PROBLEM DETAILS — Could you reproduce every entry that follows, exactly as shown?

Stored items from a collection:
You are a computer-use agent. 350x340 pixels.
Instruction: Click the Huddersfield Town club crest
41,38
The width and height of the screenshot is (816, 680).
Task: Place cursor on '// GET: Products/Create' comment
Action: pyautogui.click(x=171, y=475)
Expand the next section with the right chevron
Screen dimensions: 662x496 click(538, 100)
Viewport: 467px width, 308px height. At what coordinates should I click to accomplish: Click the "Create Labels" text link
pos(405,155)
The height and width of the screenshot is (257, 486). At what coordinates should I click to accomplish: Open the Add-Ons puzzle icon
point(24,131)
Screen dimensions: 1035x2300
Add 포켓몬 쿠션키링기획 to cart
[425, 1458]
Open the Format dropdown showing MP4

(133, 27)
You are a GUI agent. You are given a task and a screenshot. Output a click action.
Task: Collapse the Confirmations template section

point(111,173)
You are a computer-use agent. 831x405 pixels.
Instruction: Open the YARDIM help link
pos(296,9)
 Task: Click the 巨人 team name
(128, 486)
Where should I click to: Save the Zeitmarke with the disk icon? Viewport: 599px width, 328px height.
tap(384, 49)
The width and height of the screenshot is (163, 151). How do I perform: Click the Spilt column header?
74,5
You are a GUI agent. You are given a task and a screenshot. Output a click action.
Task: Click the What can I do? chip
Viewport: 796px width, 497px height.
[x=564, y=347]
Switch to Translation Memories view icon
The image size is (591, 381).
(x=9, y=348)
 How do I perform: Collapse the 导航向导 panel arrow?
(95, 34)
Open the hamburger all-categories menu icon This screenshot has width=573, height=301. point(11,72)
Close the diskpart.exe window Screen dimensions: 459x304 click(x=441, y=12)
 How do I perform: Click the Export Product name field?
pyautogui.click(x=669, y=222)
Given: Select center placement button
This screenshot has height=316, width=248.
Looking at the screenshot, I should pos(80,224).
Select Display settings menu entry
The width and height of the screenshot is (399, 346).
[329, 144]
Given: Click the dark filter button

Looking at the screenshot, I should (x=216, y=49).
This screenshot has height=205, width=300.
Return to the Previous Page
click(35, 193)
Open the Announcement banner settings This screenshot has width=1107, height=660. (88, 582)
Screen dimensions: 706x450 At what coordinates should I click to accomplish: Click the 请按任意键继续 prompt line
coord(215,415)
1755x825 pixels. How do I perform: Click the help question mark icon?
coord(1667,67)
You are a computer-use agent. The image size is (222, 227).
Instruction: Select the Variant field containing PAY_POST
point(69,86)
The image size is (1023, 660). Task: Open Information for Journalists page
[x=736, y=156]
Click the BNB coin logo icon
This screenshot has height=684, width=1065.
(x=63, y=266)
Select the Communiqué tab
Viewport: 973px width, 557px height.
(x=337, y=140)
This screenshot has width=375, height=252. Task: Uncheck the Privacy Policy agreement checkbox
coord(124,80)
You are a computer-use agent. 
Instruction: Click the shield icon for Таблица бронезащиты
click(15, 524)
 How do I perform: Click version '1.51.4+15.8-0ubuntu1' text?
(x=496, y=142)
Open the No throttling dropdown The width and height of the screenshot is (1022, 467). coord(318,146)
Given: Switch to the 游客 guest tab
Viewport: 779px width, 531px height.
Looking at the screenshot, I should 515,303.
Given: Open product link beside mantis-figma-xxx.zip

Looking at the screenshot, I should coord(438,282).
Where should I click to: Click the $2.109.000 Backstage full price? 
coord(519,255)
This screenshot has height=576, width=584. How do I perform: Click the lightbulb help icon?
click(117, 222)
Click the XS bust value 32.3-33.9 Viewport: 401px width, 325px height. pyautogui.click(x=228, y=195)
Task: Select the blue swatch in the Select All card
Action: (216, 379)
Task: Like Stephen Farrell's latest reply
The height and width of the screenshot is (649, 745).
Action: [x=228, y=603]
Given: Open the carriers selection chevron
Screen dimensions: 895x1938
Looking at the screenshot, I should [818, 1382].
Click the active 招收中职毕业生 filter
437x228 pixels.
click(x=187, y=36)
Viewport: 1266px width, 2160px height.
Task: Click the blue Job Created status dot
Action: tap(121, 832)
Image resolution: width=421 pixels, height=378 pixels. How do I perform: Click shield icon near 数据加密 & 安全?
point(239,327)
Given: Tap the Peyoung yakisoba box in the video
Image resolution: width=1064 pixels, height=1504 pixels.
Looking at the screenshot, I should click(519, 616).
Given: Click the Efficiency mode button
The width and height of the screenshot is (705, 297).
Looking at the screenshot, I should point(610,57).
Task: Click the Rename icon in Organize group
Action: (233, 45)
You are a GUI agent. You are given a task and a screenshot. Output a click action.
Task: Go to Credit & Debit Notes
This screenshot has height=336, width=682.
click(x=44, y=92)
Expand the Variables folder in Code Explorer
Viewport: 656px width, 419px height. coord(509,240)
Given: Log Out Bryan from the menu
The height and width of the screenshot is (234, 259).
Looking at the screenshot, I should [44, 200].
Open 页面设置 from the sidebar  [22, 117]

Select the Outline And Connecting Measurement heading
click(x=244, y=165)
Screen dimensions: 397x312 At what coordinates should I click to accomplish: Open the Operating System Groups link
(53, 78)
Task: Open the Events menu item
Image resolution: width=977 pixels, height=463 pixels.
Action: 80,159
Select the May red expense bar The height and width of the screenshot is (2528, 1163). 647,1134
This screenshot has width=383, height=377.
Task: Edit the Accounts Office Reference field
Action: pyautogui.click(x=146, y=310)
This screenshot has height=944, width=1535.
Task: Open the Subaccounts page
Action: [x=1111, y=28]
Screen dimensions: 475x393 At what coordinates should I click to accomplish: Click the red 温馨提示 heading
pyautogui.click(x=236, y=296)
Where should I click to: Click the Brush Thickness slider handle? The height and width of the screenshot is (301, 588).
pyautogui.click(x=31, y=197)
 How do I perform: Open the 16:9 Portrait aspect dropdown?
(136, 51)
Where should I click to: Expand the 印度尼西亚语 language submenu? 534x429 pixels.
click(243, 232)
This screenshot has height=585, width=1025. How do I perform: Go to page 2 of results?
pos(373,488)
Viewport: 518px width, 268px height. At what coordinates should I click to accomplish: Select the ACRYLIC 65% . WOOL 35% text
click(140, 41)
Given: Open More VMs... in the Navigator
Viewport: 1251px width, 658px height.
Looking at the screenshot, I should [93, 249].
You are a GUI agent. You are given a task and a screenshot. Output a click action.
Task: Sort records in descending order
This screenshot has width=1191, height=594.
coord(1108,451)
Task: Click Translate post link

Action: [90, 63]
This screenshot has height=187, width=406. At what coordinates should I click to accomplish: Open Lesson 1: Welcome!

EXPECTED OUTPUT —
You are a computer-use agent. 350x340 pixels.
Instruction: Click the Huddersfield Town club crest
41,38
The width and height of the screenshot is (816, 680).
Task: Place cursor on '// GET: Products/Create' comment
Action: pyautogui.click(x=171, y=475)
Expand the next section with the right chevron
Screen dimensions: 662x496 click(538, 100)
Viewport: 467px width, 308px height. At what coordinates should I click to accomplish: Click the "Create Labels" text link
pos(405,155)
The height and width of the screenshot is (257, 486). At what coordinates should I click to accomplish: Open the Add-Ons puzzle icon
point(24,131)
Screen dimensions: 1035x2300
Add 포켓몬 쿠션키링기획 to cart
[425, 1458]
Open the Format dropdown showing MP4

(133, 27)
You are a GUI agent. You are given a task and a screenshot. Output a click action.
Task: Collapse the Confirmations template section

point(111,173)
You are a computer-use agent. 831x405 pixels.
Instruction: Open the YARDIM help link
pos(296,9)
 Task: Click the 巨人 team name
(128, 486)
Where should I click to: Save the Zeitmarke with the disk icon? Viewport: 599px width, 328px height.
tap(384, 49)
The width and height of the screenshot is (163, 151). How do I perform: Click the Spilt column header?
74,5
You are a GUI agent. You are given a task and a screenshot. Output a click action.
Task: Click the What can I do? chip
Viewport: 796px width, 497px height.
[x=564, y=347]
Switch to Translation Memories view icon
The image size is (591, 381).
(x=9, y=348)
 How do I perform: Collapse the 导航向导 panel arrow?
(95, 34)
Open the hamburger all-categories menu icon This screenshot has width=573, height=301. point(11,72)
Close the diskpart.exe window Screen dimensions: 459x304 click(x=441, y=12)
 How do I perform: Click the Export Product name field?
pyautogui.click(x=669, y=222)
Given: Select center placement button
This screenshot has height=316, width=248.
Looking at the screenshot, I should pos(80,224).
Select Display settings menu entry
The width and height of the screenshot is (399, 346).
[329, 144]
Given: Click the dark filter button

Looking at the screenshot, I should (x=216, y=49).
This screenshot has height=205, width=300.
Return to the Previous Page
click(35, 193)
Open the Announcement banner settings This screenshot has width=1107, height=660. (88, 582)
Screen dimensions: 706x450 At what coordinates should I click to accomplish: Click the 请按任意键继续 prompt line
coord(215,415)
1755x825 pixels. How do I perform: Click the help question mark icon?
coord(1667,67)
You are a computer-use agent. The image size is (222, 227).
Instruction: Select the Variant field containing PAY_POST
point(69,86)
The image size is (1023, 660). Task: Open Information for Journalists page
[x=736, y=156]
Click the BNB coin logo icon
This screenshot has height=684, width=1065.
(x=63, y=266)
Select the Communiqué tab
Viewport: 973px width, 557px height.
(x=337, y=140)
This screenshot has width=375, height=252. Task: Uncheck the Privacy Policy agreement checkbox
coord(124,80)
You are a computer-use agent. 
Instruction: Click the shield icon for Таблица бронезащиты
click(15, 524)
 How do I perform: Click version '1.51.4+15.8-0ubuntu1' text?
(x=496, y=142)
Open the No throttling dropdown The width and height of the screenshot is (1022, 467). coord(318,146)
Given: Switch to the 游客 guest tab
Viewport: 779px width, 531px height.
Looking at the screenshot, I should 515,303.
Given: Open product link beside mantis-figma-xxx.zip

Looking at the screenshot, I should coord(438,282).
Where should I click to: Click the $2.109.000 Backstage full price? 
coord(519,255)
This screenshot has height=576, width=584. How do I perform: Click the lightbulb help icon?
click(117, 222)
Click the XS bust value 32.3-33.9 Viewport: 401px width, 325px height. pyautogui.click(x=228, y=195)
Task: Select the blue swatch in the Select All card
Action: (216, 379)
Task: Like Stephen Farrell's latest reply
The height and width of the screenshot is (649, 745).
Action: [x=228, y=603]
Given: Open the carriers selection chevron
Screen dimensions: 895x1938
Looking at the screenshot, I should [818, 1382].
Click the active 招收中职毕业生 filter
437x228 pixels.
click(x=187, y=36)
Viewport: 1266px width, 2160px height.
Task: Click the blue Job Created status dot
Action: tap(121, 832)
Image resolution: width=421 pixels, height=378 pixels. How do I perform: Click shield icon near 数据加密 & 安全?
point(239,327)
Given: Tap the Peyoung yakisoba box in the video
Image resolution: width=1064 pixels, height=1504 pixels.
Looking at the screenshot, I should click(519, 616).
Given: Click the Efficiency mode button
The width and height of the screenshot is (705, 297).
Looking at the screenshot, I should point(610,57).
Task: Click the Rename icon in Organize group
Action: (233, 45)
You are a GUI agent. You are given a task and a screenshot. Output a click action.
Task: Go to Credit & Debit Notes
This screenshot has height=336, width=682.
click(x=44, y=92)
Expand the Variables folder in Code Explorer
Viewport: 656px width, 419px height. coord(509,240)
Given: Log Out Bryan from the menu
The height and width of the screenshot is (234, 259).
Looking at the screenshot, I should [44, 200].
Open 页面设置 from the sidebar  [22, 117]

Select the Outline And Connecting Measurement heading
click(x=244, y=165)
Screen dimensions: 397x312 At what coordinates should I click to accomplish: Open the Operating System Groups link
(53, 78)
Task: Open the Events menu item
Image resolution: width=977 pixels, height=463 pixels.
Action: 80,159
Select the May red expense bar The height and width of the screenshot is (2528, 1163). 647,1134
This screenshot has width=383, height=377.
Task: Edit the Accounts Office Reference field
Action: pyautogui.click(x=146, y=310)
This screenshot has height=944, width=1535.
Task: Open the Subaccounts page
Action: [x=1111, y=28]
Screen dimensions: 475x393 At what coordinates should I click to accomplish: Click the red 温馨提示 heading
pyautogui.click(x=236, y=296)
Where should I click to: Click the Brush Thickness slider handle? The height and width of the screenshot is (301, 588).
pyautogui.click(x=31, y=197)
 How do I perform: Open the 16:9 Portrait aspect dropdown?
(136, 51)
Where should I click to: Expand the 印度尼西亚语 language submenu? 534x429 pixels.
click(243, 232)
This screenshot has height=585, width=1025. How do I perform: Go to page 2 of results?
pos(373,488)
Viewport: 518px width, 268px height. At what coordinates should I click to accomplish: Select the ACRYLIC 65% . WOOL 35% text
click(140, 41)
Given: Open More VMs... in the Navigator
Viewport: 1251px width, 658px height.
Looking at the screenshot, I should [93, 249].
You are a GUI agent. You are given a task and a screenshot. Output a click action.
Task: Sort records in descending order
This screenshot has width=1191, height=594.
coord(1108,451)
Task: Click Translate post link

Action: [90, 63]
This screenshot has height=187, width=406. At what coordinates should I click to accomplish: Open Lesson 1: Welcome!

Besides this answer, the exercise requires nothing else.